Car enfin, ne faut-il pas, avant de surinterpréter le sens de ce qu’aujourd’hui nous nommerions un marché de la représentation visuelle, nous demander la place qu’il occupe dans l’univers social des individus des xviiie et xixe siècles ? Sur les nouveaux territoires du visible conquis dans un premier temps par la lanterne magique, puis par les trucages dévolus aux techniques photographiques et filmiques, prennent corps les versions populaires des connaissances déployées dans les narrativités mystiques. À ce stade, l’image projetée performe plus qu’elle ne représente.

De ce fait, l’usage pragmatique des figures filmiques du handicap met l’accent sur les exigences et les possibilités des images cinématographiques à véhiculer un sens commun[23] momentané, partageable par tous, soumis à la contingence de l’esprit créatif des réalisateurs et des traditions historiques propre au monde du cinéma.

Sans doute certains se demanderont pourquoi nous ne nous sommes pas reposés sur la force expressive de la peinture et pourquoi nous avons compliqué à ce point le jeu. Sans doute parce que la peinture, fraîchement instituée en art légitime, ne se finalisait déjà plus dans le prosaïque de l’illusion de la réalité. De plus, on peut également penser que son public, restreint, ressentait le besoin de satisfaire ses attentes sur des registres marqués au sceau du renouvellement. Comme l’indique Jonathan Crary,

[...] le « monde extérieur », que la chambre noire a stabilisé pendant deux siècles, n’est plus, pourrait-on dire en paraphrasant Nietzsche, le monde le plus utile ni le plus précieux. La modernité où baignent Turner, Fechner et leurs héritiers n’a que faire de la vérité et des identités immuables qu’il contenait.[24]

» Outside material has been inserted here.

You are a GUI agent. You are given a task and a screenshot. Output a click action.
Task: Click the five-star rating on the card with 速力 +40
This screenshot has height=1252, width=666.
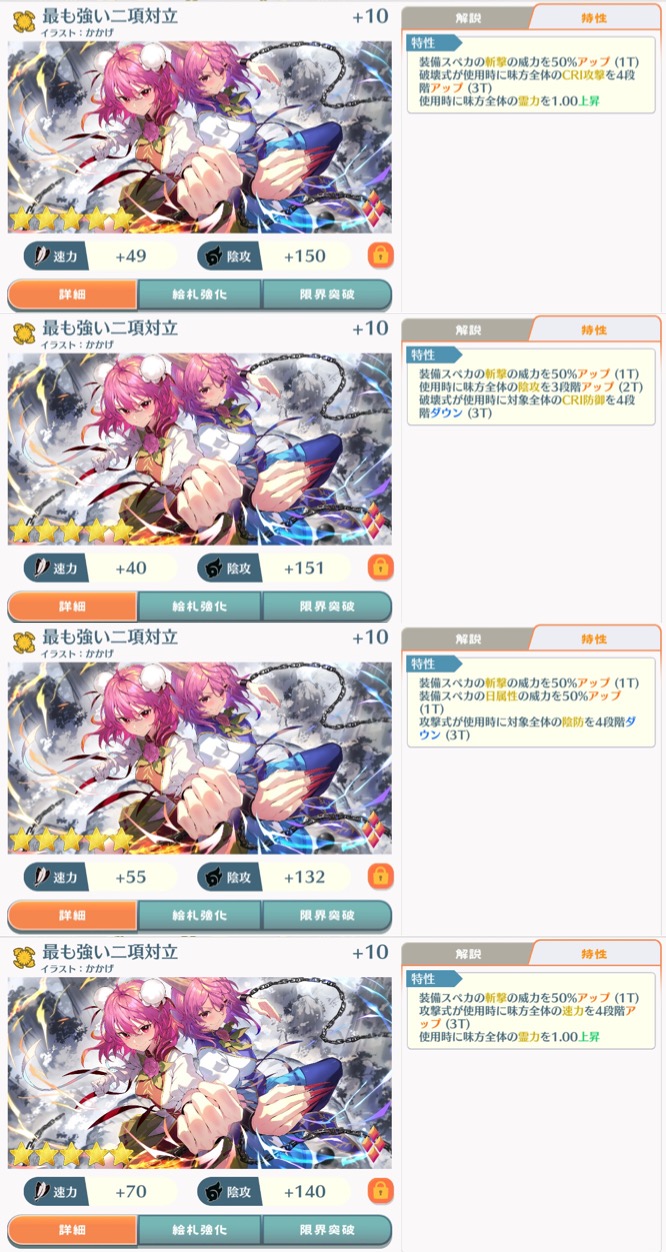pos(71,530)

Revenons justement à la vérité du monde et à ces « identités immuables » où circulent les narrativités mystiques dont nous parlions plus haut, et, avec elles, leur prédilection pour les sujets monstrueux, le fou, et l’univers fantasmagorique auquel elles se référent. Dans leurs formes les plus diverses, les stigmatisés racontent l’identité d’une civilisation ; car en convoquant la puissance identificatrice de ce qui le plus couramment est pensé comme un supplice, ou la réification humaine d’un supplice divin sur laquelle se refuse de fonctionner l’ensemble du corps social, ceux-ci, par leur existence même, l’en dédouanent. « Pour reprendre un mot de Gottfried Benn, “ le moi stigmatisé ” est le lieu de défaillance et de décomposition où intervient la “ foi ” »[25]. Dans l’espace des traditions occidentales, l’usage des handicaps mentaux ou physiques dans la réalité, comme dans leur mise en images, serait en quelque sorte une incarnation supplémentaire de peurs référencées et très institutionnalisées dont on pourrait suivre patiemment l’évolution sur le fil de l’histoire. Fonctionnellement, la place qu’occupe la représentation vis-à-vis du représenté répond bien à un ordre institutionnel.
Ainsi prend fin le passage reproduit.